Cinque settimane dopo la sconfitta subita NEl secondo turno delle elezioni legislative, il capo dello Stato non ha ancora nominato il successore di Gabriel Attal. Si prevede che inizierà le consultazioni la settimana prossima.

Con la fine di questi Giochi si conclude la  “tregua olimpica” decretata dal Presidente francese il 23 luglio.

Cinque settimane dopo il secondo turno delle elezioni legislative, che hanno visto l’ex maggioranza presidenziale duramente punita (ha perso settantatré seggi) Emmanuel Macron dovrà nominare un primo ministro e incaricarlo di mettere insieme un governo.

Nulla è trapelato dalle sue consultazioni alla dimora presidenziale estiva del Fort de Brégançon, dove è tornato domenica 28 luglio e dove trascorrerà la maggior parte della prossima settimana.

Come riporta il quotidiano francese “Le Monde”, per telefono ha provato una manciata di nomi ( Xavier Bertrand, Michel Barnier, Bernard Cazeneuve, Jean-Louis Borloo…) davanti ai suoi interlocutori abituali, ma senza rivelare nulla delle sue intenzioni.

Da ciò che trapela Macron non sembra intenzionato a nominare il nome scelto in maniera unitaria dalla coalizione che ha ottenuto il maggior numero di seggi parlamentari, cioè il Nuovo Fronte Popolare, che ha proposto Lucie Castets il 26 luglio.

────────────────

**Consegne**
• A. Riscrivi in forma più breve il paragrafo del testo che comincia con "Cinque settimane dopo il secondo turno", mantenendone i fatti principali.
• B. Trascrivi dal testo il passo che comincia con "Cinque settimane dopo la" e prosegue fino a "il 23 luglio.".
• C. Secondo il testo, chi ha proposto il Nuovo Fronte Popolare e in quale data?

**Sezione dati**
────────────────

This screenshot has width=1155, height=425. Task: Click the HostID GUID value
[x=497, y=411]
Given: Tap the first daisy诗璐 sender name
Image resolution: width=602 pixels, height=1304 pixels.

────────────────

**Soluzioni svolte**
• A. Cinque settimane dopo il secondo turno delle legislative, in cui l'ex maggioranza presidenziale ha perso settantatré seggi, Emmanuel Macron deve nominare un primo ministro e affidargli la formazione del governo.

• B.
Cinque settimane dopo la sconfitta subita NEl secondo turno delle elezioni legislative, il capo dello Stato non ha ancora nominato il successore di Gabriel Attal. Si prevede che inizierà le consultazioni la settimana prossima.

Con la fine di questi Giochi si conclude la  “tregua olimpica” decretata dal Presidente francese il 23 luglio.

• C. Lucie Castets, il 26 luglio.